Stewart, you do not say why you can not ride a big dummy in NL? You say something about size. Is the big dummy longer than a tandem? Or the dutch family bicycles (I can not spell Bakfeits). Maybe if you are looking for unique and very useful (you can help with human powered moves of friends) get the big dummy.


STEWART said...

Thanks Vik for the comments - really useful when you have to make decisions without trying the bikes out!

I think i would end up with 26" wheels - i'm not the tallest of chaps...actually i only looked at Thorn cause they had a good rep and were based in Europe...but when i found out i could also get Surly here via distributors i realised i could widen my scope a little...

On the Big Dummy, it looks like a lot of fun but a few things put me off, some of which Vik has raised:

1. In Holland, unless you live in a house out of the cities, space is really at a premium - very few flats have cellars and often the staircases are tiny and narrow, no elevators. Therefore the size of a BD makes storage really difficult...

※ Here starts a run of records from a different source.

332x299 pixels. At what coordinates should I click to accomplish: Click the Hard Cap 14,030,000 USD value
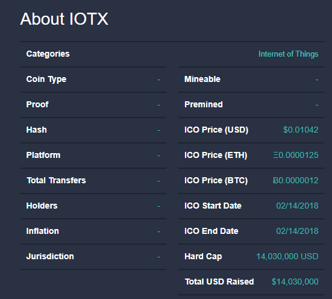click(x=287, y=256)
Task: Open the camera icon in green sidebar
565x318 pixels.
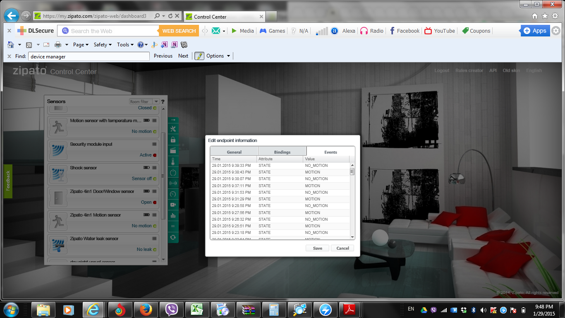Action: tap(173, 205)
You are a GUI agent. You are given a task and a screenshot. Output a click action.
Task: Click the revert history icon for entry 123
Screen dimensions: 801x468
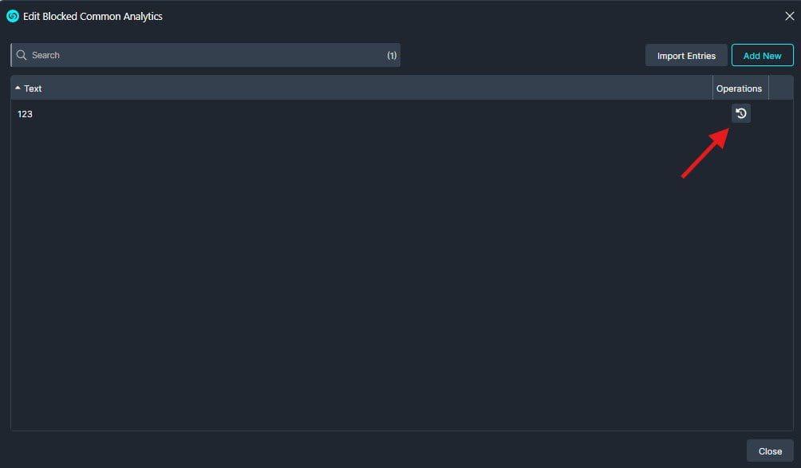[x=740, y=113]
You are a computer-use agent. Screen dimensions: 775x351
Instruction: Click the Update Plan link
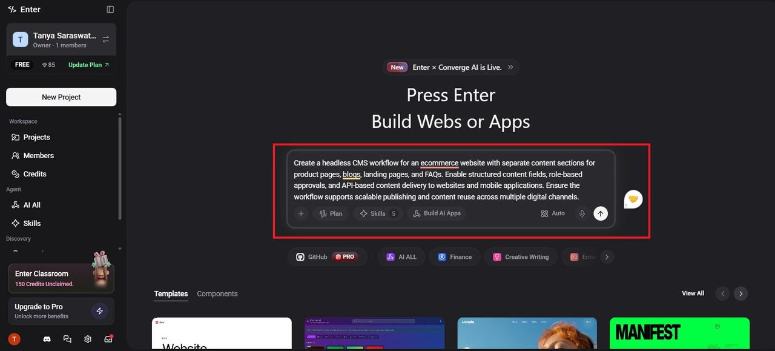pyautogui.click(x=88, y=65)
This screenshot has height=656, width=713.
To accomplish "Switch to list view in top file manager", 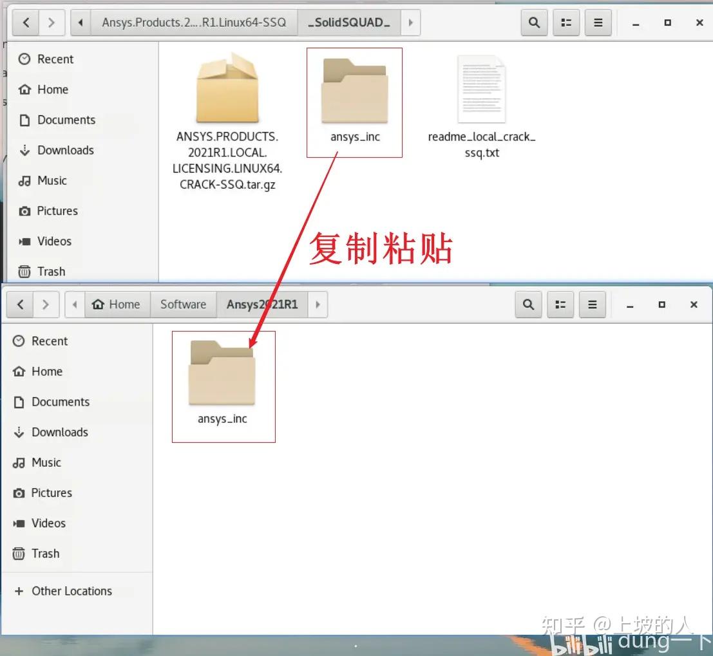I will [x=566, y=22].
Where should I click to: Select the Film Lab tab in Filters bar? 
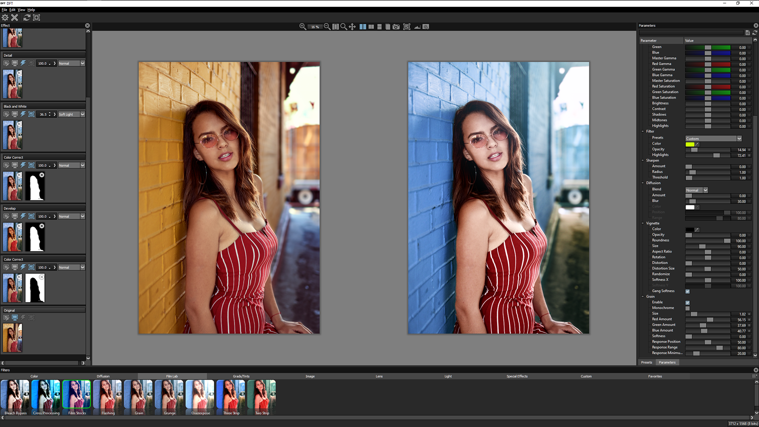coord(172,376)
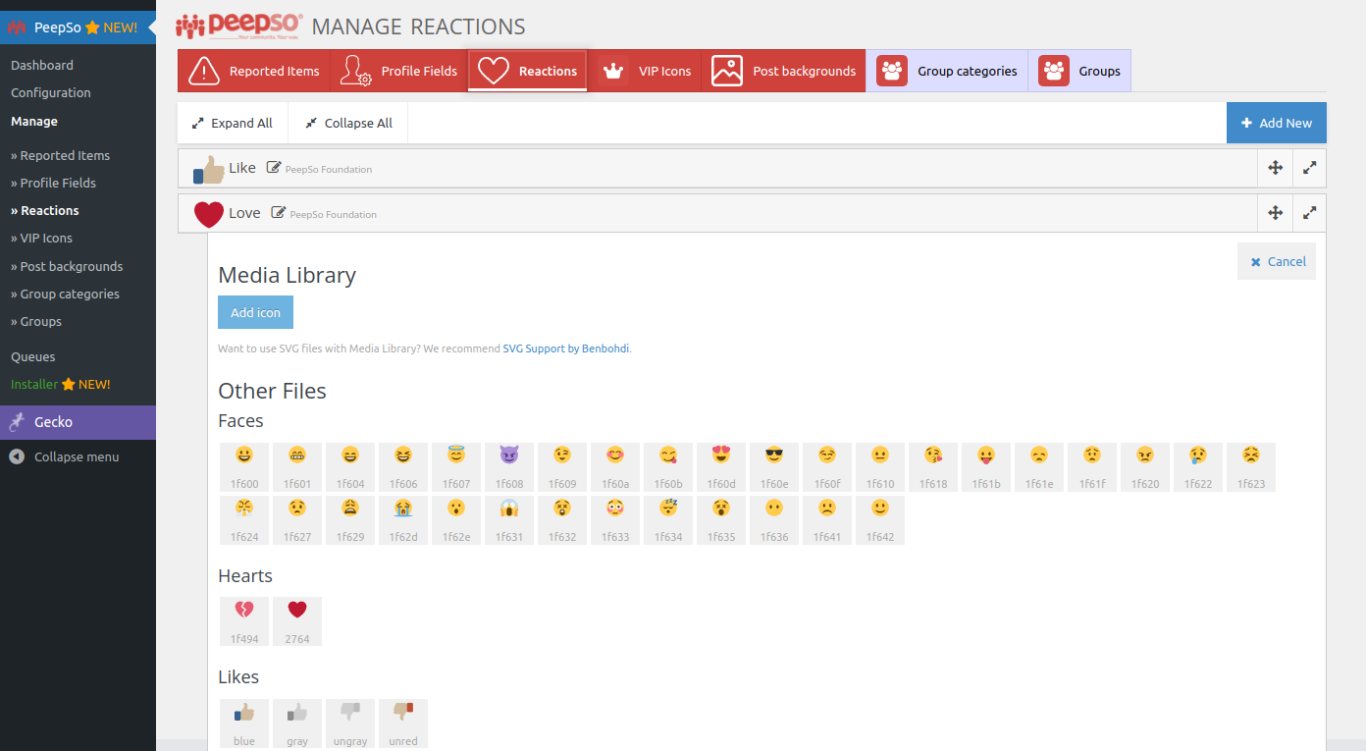Choose the red heart icon 2764
The width and height of the screenshot is (1366, 751).
click(297, 621)
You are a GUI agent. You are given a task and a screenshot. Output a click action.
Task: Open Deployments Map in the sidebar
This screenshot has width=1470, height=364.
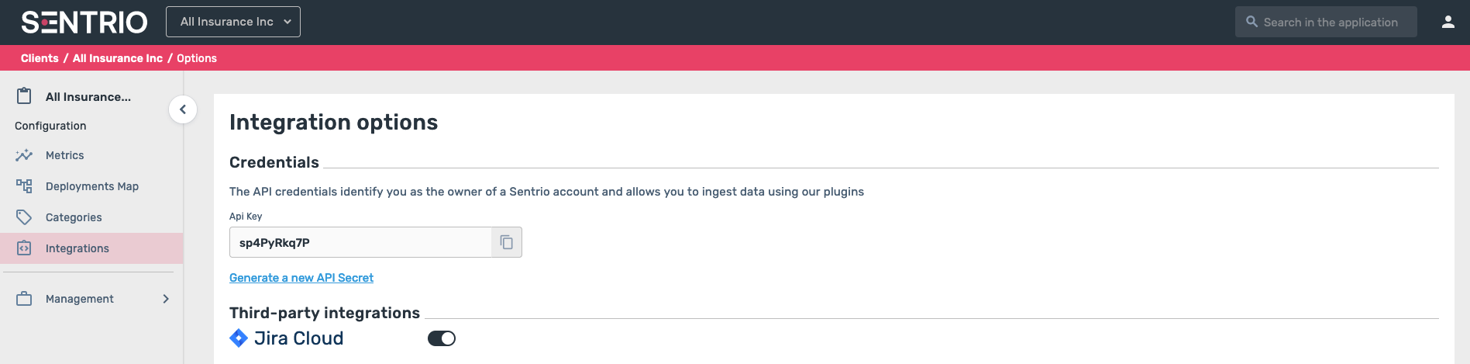pyautogui.click(x=91, y=186)
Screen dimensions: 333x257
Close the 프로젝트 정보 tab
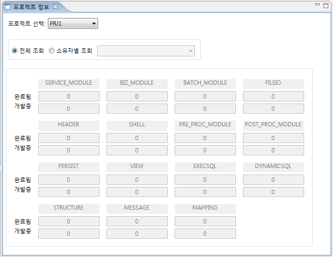pyautogui.click(x=55, y=7)
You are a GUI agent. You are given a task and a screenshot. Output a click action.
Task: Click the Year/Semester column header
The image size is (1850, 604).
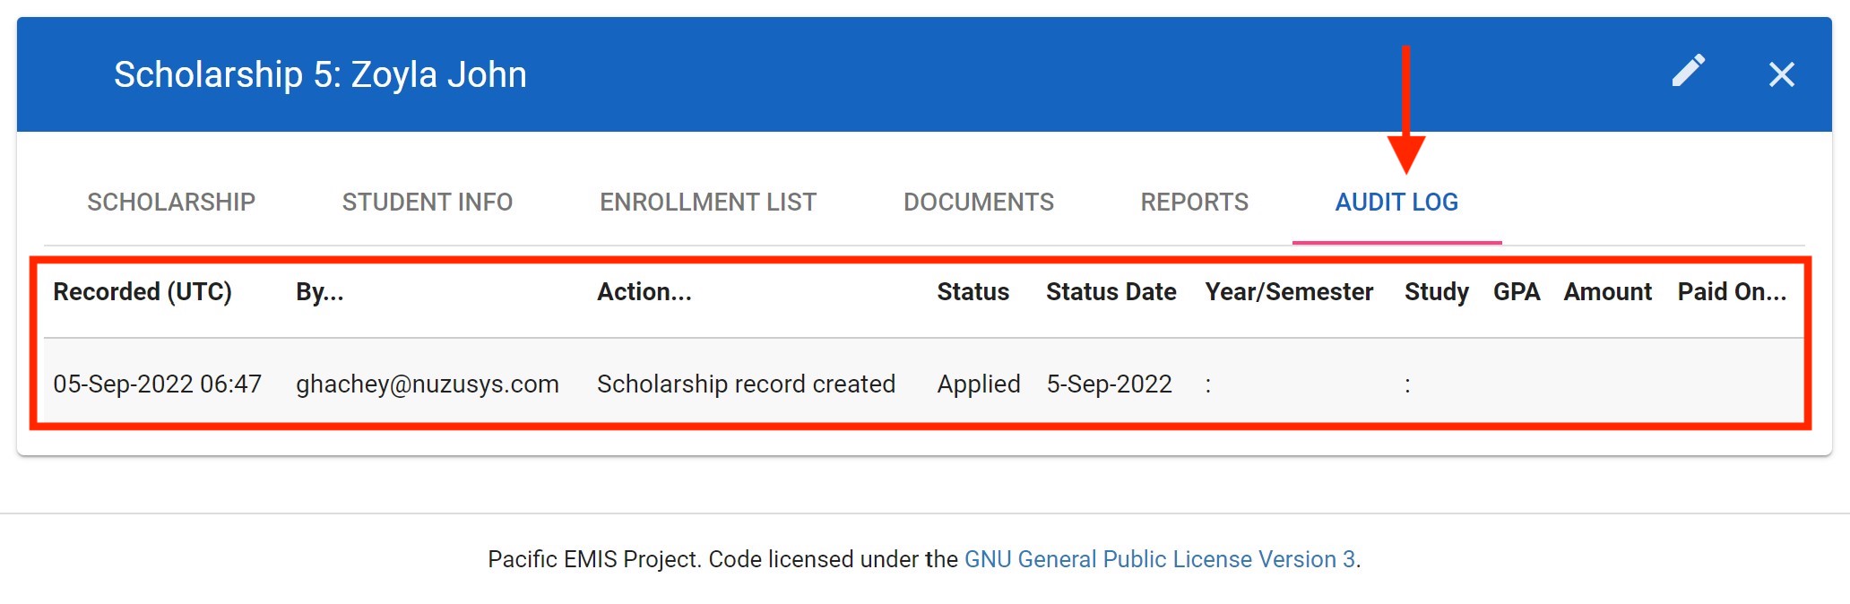tap(1288, 292)
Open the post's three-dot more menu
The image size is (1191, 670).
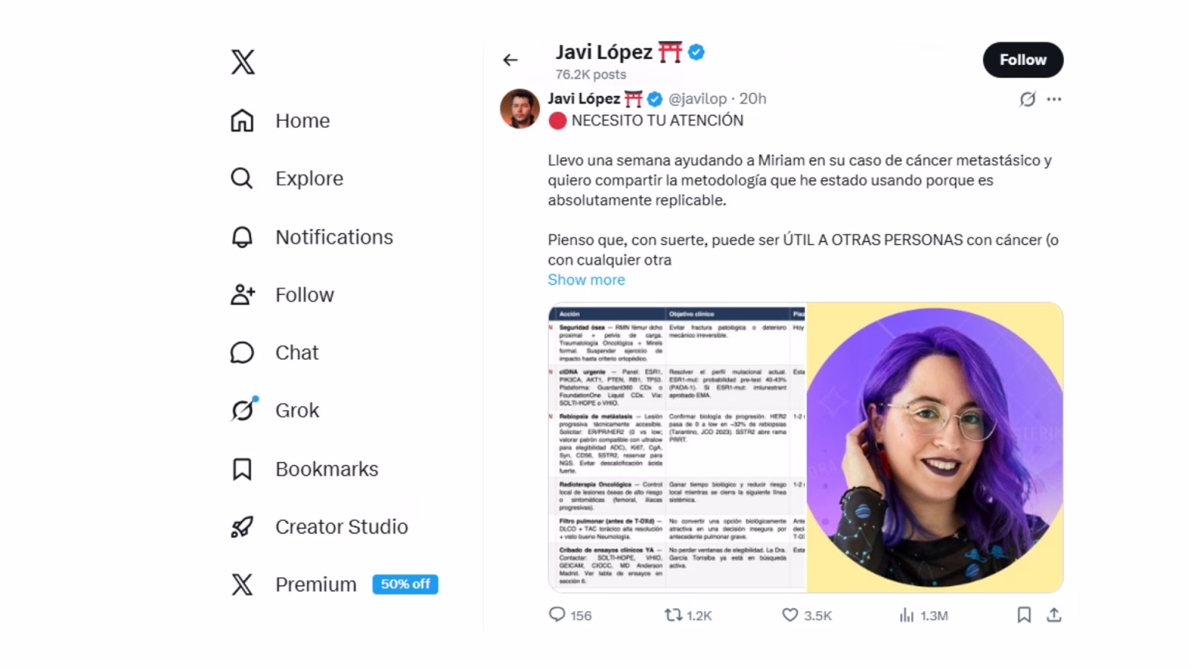click(x=1054, y=99)
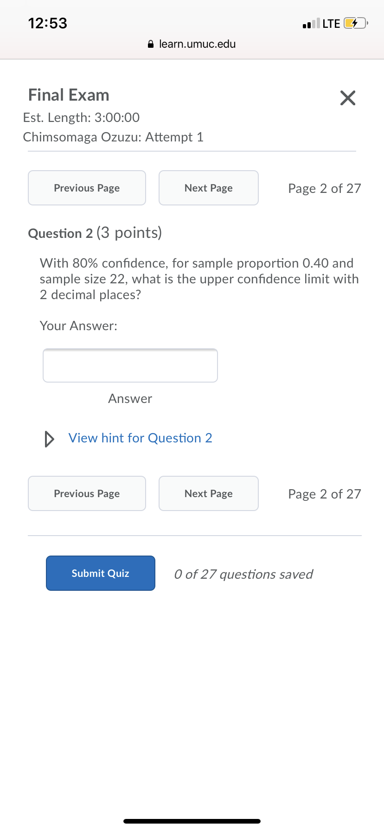Tap the 12:53 clock in status bar
The image size is (384, 831).
pos(48,23)
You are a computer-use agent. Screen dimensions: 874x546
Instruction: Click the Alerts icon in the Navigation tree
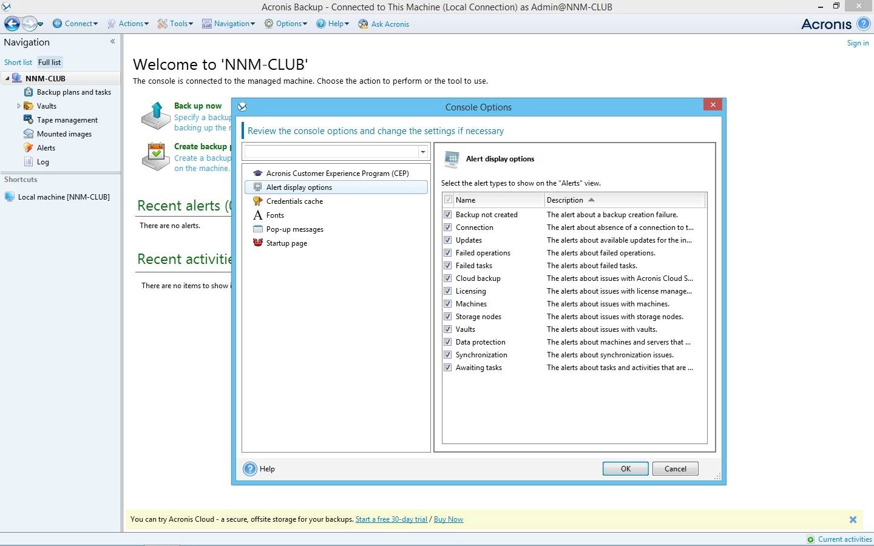[x=29, y=148]
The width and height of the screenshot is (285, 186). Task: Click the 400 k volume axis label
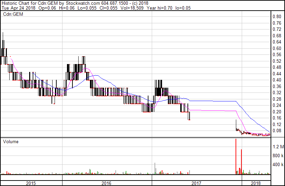278,165
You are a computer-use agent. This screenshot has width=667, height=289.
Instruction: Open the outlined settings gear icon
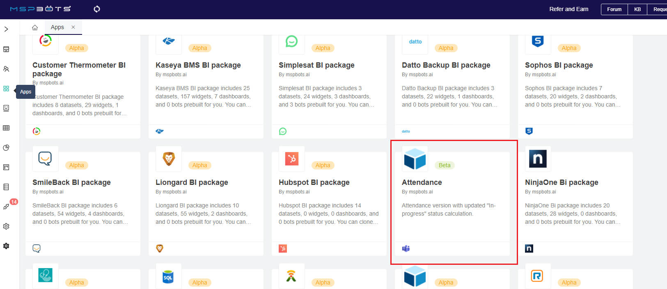[x=6, y=226]
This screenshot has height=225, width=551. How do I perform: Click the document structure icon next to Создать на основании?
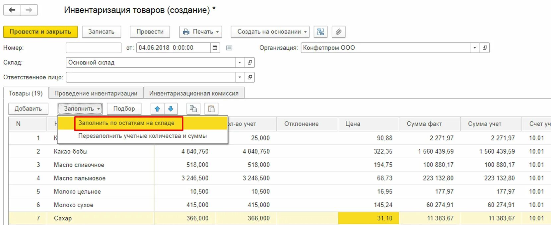(320, 32)
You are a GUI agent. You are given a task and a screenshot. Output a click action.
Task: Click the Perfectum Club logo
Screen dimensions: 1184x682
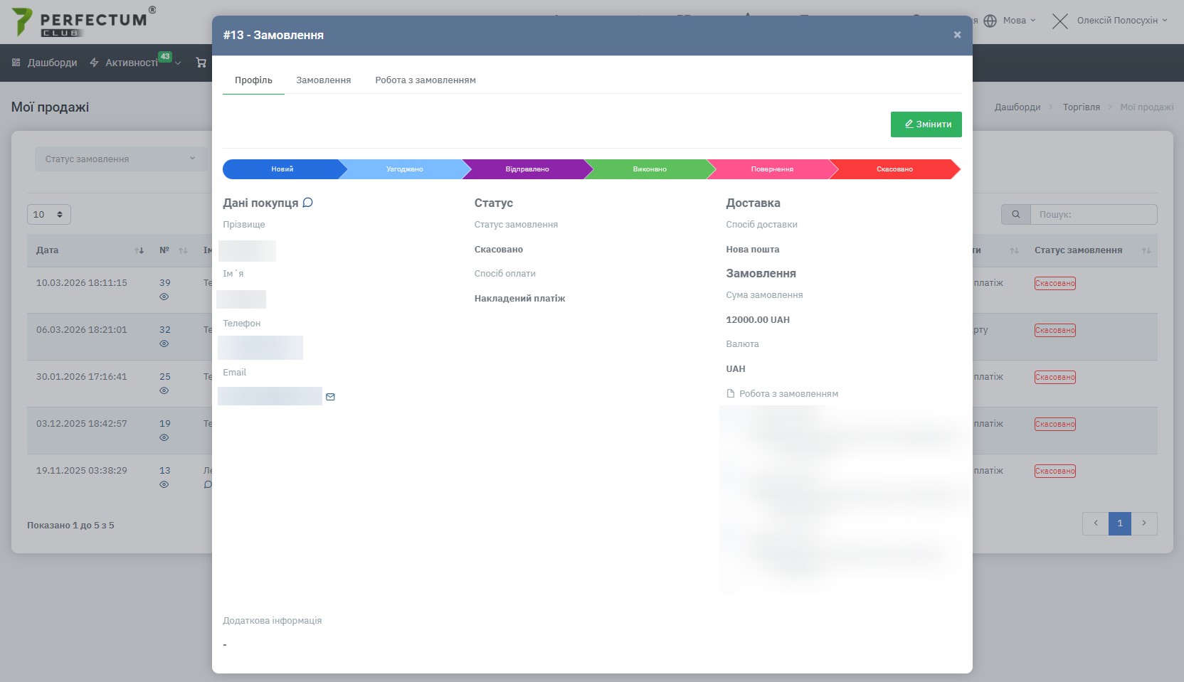point(82,22)
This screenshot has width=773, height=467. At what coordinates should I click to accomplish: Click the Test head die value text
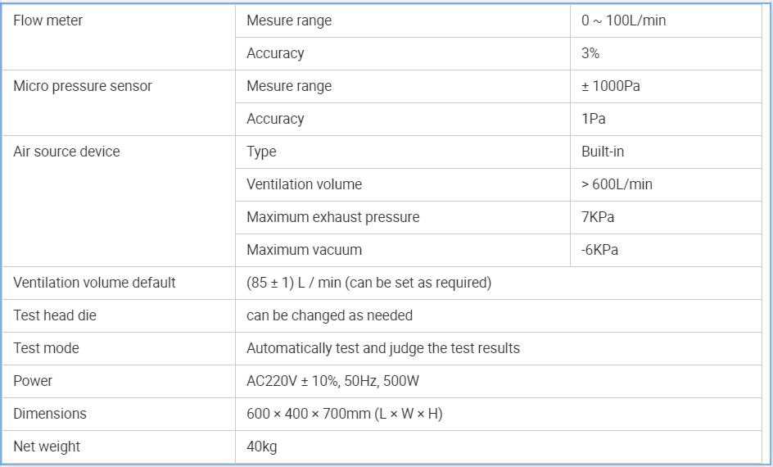329,315
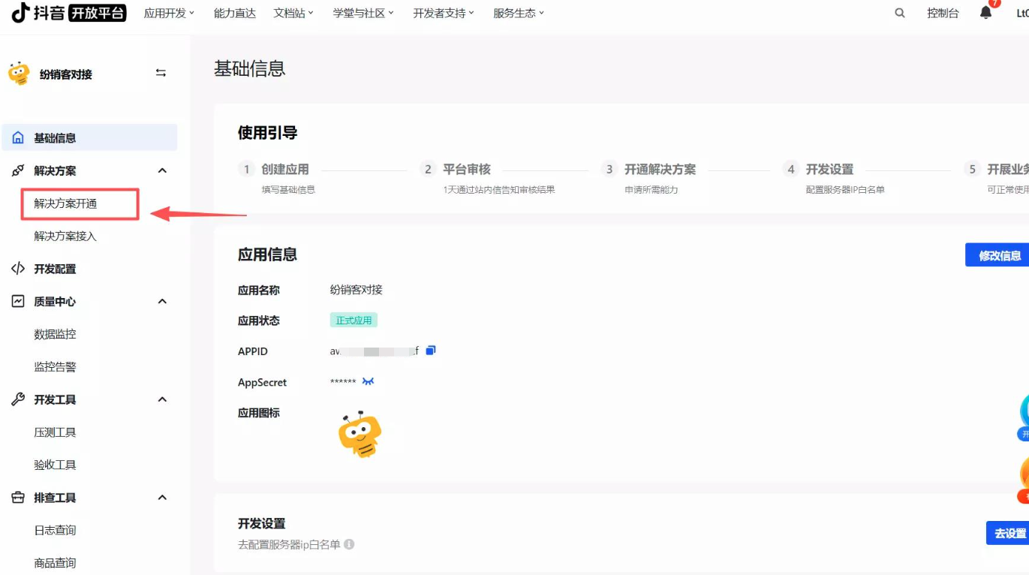This screenshot has width=1029, height=575.
Task: Click the search magnifier icon in header
Action: click(x=899, y=13)
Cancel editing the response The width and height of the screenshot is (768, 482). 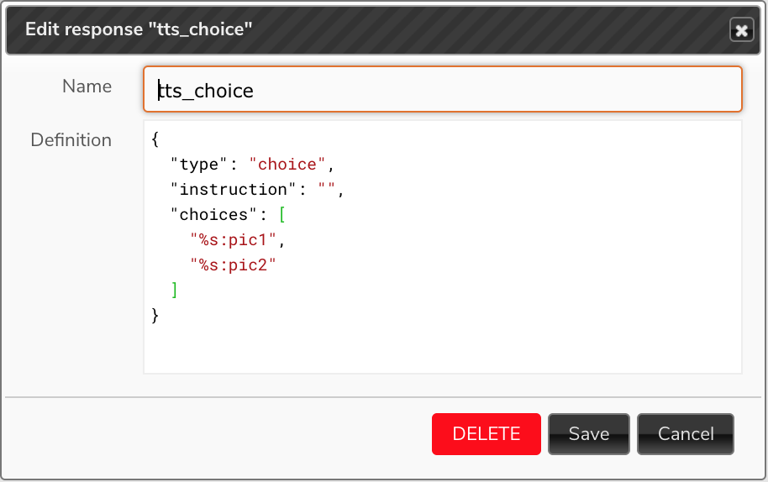pyautogui.click(x=686, y=434)
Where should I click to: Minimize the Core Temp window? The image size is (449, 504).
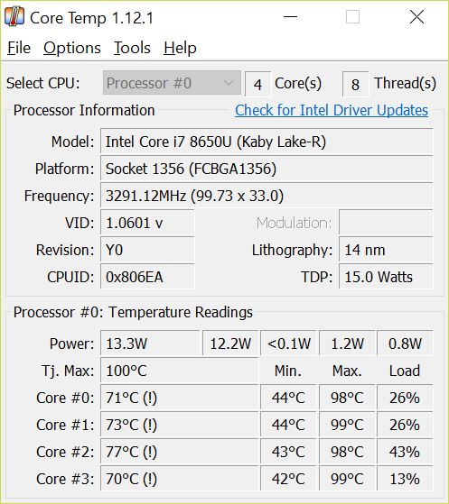(x=290, y=17)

2. if you cant keep a bike in storage, you should say goodbye to it! :-) here, most people ride around really beat up old bikes so they wont be attractive to thieves. So if you cant store a BD inside and you will lose it if it's outside...

3. the most important i think: Holland is a pretty flat's fun for a bit of weekend cycling etc, but for the real hills, landscape and adventure you have to go elsewhere in europe, eg Italy, Norway, Scotland etc. Nowadays, this is done by flight since the trains are so bad - and BD isnt gonna make that trip from what Vik says and the dimensions ive's a great idea if you have the landscape in close proximity, but if you expect to travel to tour, seems that a 'normal' bike will be a lot less pain...

But i'm committed to a big Dummy at some point - they just look like too much fun!!!